No Flash Hurting Apple’s iPad

I had the opportunity to speak at yesterday’s MN.SWF / Adobe event here in Minnesota.  This market (sometimes referred to as flyover country) is actually one of the top five largest media production markets in the U.S. and has a strong base of interactive designers and developers.  The topic dominating the discussion was Apple’s decision to go Flash-free on the iPhone, and now on their recently released iPad.

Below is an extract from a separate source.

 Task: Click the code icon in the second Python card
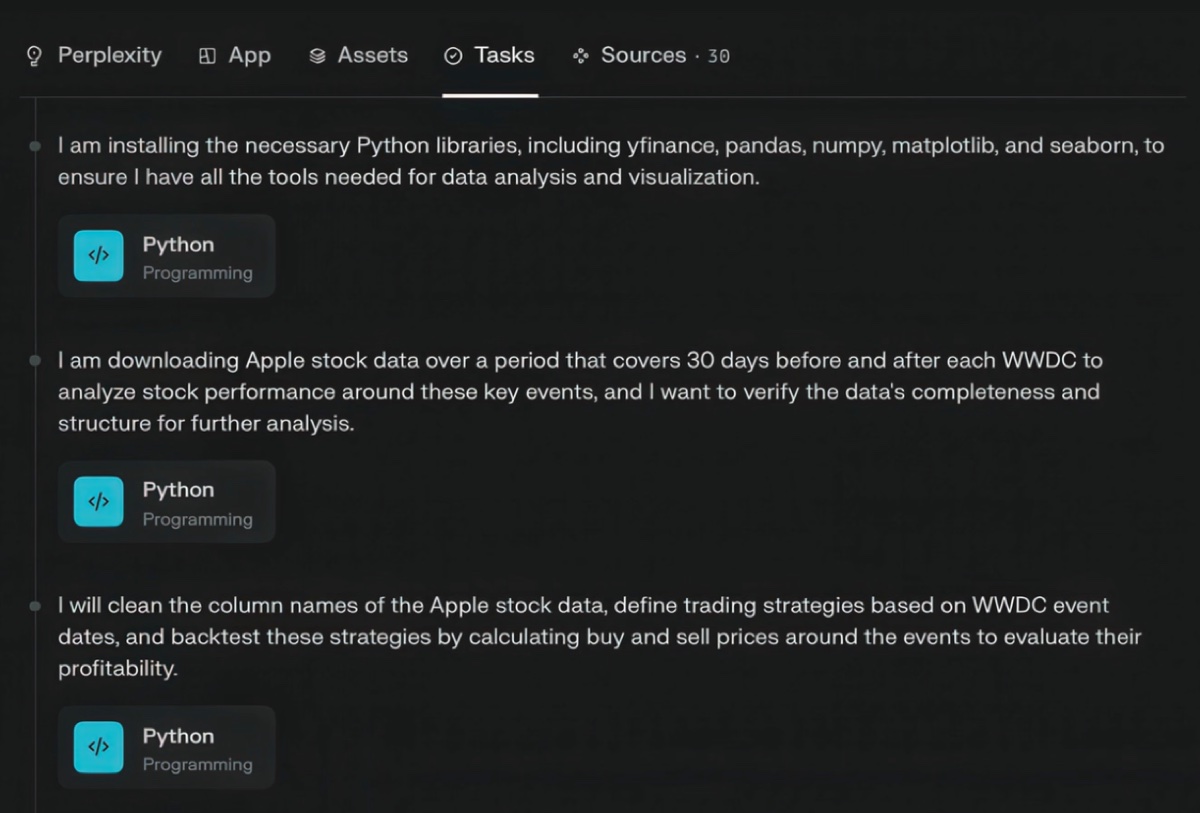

The irony is that many (if not a majority) of the audience are Mac users and had their Mac Books Pros out while at the same time voicing discourse and displeasure on Apple’s dearth of Flash.  Here are some bullet points from the event:

  • Apple is not just displacing Flash, but also the creative work and technology used by many of its own customers
  • Apple has made this decision primarily due to a desire to own/control their products and platforms, despite opposing customer voices
  • Apple says the iPad a better browsing experience, yet exactly zero websites with Flash can display a true website experience
  • Apple is pushing for HTML5
  • Apple is happy to make this issue a Flash vs. HTML5 fight
  • There was a consensus from the audience that is NOT the fight, but is a Flash AND HTLM5 fight
  • Steve Jobs is conceited

If the event was a barometer, there are a lot of pissed off technologists who are second-guessing Apple.  These are the same technologists (and dare I say fanboys?) who contributed to Apple’s tremendous success over the last four years.  All of the arguments that Apple made for not having Flash on iPhone have gone away with the advent of iPad, and yet Flash is missing.

A recent sentiment survey published by TechCrunch shows that the #2 reason people are unhappy with the iPad is that it’s missing Flash.  Yet, other than preserving control in the marketplace, there is now reason (from a hardware perspective) that Flash shouldn’t be on the iPad.

Results this morning show that Apple sold 200k to 300k iPad’s since it’s release.  Those are some brisk sales, but I think it’s questionable whether Apple will be able to duplicate and sustain the sales success of iPhone.  Once the early adopters buy onto iPad, all that might be left are those who carry an expectation on a tablet device they’ll get the same experience they get on the web (for example the HP Slate).

This device is not a paradigm shift.  It is not rocket science.  It is merely a convergence of screens.  The fact that it is so limited — Flash has over 97% penetration on the web — I think it is inevitable that it puts a dent in iPad’s long-term prospects.  For a competitor to differentiate from the iPad, all they need to do is enable Flash.